The above generally doesn't apply to legitimate e-mail, but spammers attempt to make it hard for you to distinguish between their messages (spam) and e-mail from legitimate, known sources (not spam) such as your bank, insurance company, on-line retailers, and other companies with whom you do business or from whom you have asked to receive information by e-mail. And, they are constantly changing their methods so they can slip past the latest anti-spam measures. MailWasher Pro can help not only by flagging suspect messages, but by allowing you to preview all messages without fetching any html content from remote web servers and by showing you the real URL destination of the links in any message.
Please do yourself a favor and protect yourself, your computer, your privacy, your identity, and your sanity by learning to identify and avoid possible threats on the internet and by installing and using effective security software on your computer.
TIP: Cut spam dramatically, if you own a domain name
(from the Firetrust newsletter)
"We've had a number of people writing to us this last month saying they get around 2,000-3,000 emails a day. And you thought you had it bad! Anyway, after speaking to these people it turns out, they own their own domain name, e.g. @company.com. Now spammers have little regard to who they send their spam to, so they will try any address at the domain name you own.
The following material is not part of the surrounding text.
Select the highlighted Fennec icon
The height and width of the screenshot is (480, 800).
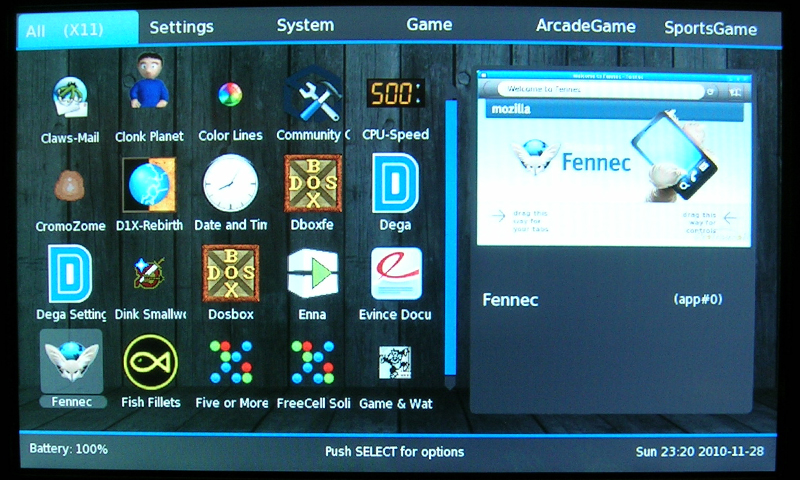point(71,362)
"So, instead of just getting email to their own named email address, they were getting email sent to anyone at the domain name they owned. Eg. If they had an email address bob@company.com they were also receiving email addressed to mary@company.com, simon@company.com, mark@company.com, house@company.com, car@company.com, boat@company.com, anything@company.com, xhfrngy@company.com ... (you get the picture) ...
"Once we told them to call their internet provider and to change their email account from a 'catch-all' account to only getting email addressed to their email address, they experienced a huge reduction in spam.